Exercise objective -> Rewrite all of the records below, replacing every occurrence of "computer-use agent" with "screen-navigation assistant" and leaving everything else unchanged.

Data for locating words and elements:
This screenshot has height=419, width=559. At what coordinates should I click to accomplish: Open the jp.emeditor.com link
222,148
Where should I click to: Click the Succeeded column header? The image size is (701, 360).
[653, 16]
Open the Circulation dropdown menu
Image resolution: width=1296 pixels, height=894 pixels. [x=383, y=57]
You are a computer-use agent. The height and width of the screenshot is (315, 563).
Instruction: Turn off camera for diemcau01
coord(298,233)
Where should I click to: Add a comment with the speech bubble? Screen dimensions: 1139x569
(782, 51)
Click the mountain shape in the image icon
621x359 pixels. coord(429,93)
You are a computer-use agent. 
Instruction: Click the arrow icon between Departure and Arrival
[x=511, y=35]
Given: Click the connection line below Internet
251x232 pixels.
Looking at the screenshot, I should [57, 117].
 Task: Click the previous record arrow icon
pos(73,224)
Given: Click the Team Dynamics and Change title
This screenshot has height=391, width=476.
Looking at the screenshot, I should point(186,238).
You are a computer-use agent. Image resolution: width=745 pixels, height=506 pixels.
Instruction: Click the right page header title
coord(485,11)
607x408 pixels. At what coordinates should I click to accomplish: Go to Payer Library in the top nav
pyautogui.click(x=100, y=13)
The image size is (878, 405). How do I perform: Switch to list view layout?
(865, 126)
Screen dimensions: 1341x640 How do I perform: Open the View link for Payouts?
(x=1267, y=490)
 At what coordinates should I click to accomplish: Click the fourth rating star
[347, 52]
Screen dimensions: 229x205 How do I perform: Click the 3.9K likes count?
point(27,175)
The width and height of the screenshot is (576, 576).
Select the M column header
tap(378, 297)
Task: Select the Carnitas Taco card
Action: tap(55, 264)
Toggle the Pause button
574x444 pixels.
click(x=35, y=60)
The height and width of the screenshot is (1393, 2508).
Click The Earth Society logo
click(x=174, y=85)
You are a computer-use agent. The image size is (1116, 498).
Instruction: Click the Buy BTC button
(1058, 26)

Response to this task ->
This screenshot has height=419, width=559. At what coordinates should I click to accomplish: Open the jp.emeditor.com link
222,148
Where should I click to: Click the Succeeded column header? The image size is (701, 360).
[653, 16]
Open the Circulation dropdown menu
Image resolution: width=1296 pixels, height=894 pixels. [x=383, y=57]
You are a screen-navigation assistant. The height and width of the screenshot is (315, 563).
Instruction: Turn off camera for diemcau01
coord(298,233)
Where should I click to: Add a comment with the speech bubble? Screen dimensions: 1139x569
(782, 51)
Click the mountain shape in the image icon
621x359 pixels. coord(429,93)
You are a screen-navigation assistant. 
Instruction: Click the arrow icon between Departure and Arrival
[x=511, y=35]
Given: Click the connection line below Internet
251x232 pixels.
Looking at the screenshot, I should [57, 117].
 Task: Click the previous record arrow icon
pos(73,224)
Given: Click the Team Dynamics and Change title
This screenshot has height=391, width=476.
Looking at the screenshot, I should point(186,238).
You are a screen-navigation assistant. Image resolution: width=745 pixels, height=506 pixels.
Instruction: Click the right page header title
coord(485,11)
607x408 pixels. At what coordinates should I click to accomplish: Go to Payer Library in the top nav
pyautogui.click(x=100, y=13)
The image size is (878, 405). How do I perform: Switch to list view layout?
(865, 126)
Screen dimensions: 1341x640 How do I perform: Open the View link for Payouts?
(x=1267, y=490)
 At what coordinates should I click to accomplish: Click the fourth rating star
[347, 52]
Screen dimensions: 229x205 How do I perform: Click the 3.9K likes count?
point(27,175)
The width and height of the screenshot is (576, 576).
Select the M column header
tap(378, 297)
Task: Select the Carnitas Taco card
Action: tap(55, 264)
Toggle the Pause button
574x444 pixels.
click(x=35, y=60)
The height and width of the screenshot is (1393, 2508).
Click The Earth Society logo
click(x=174, y=85)
You are a screen-navigation assistant. The image size is (1116, 498).
Instruction: Click the Buy BTC button
(1058, 26)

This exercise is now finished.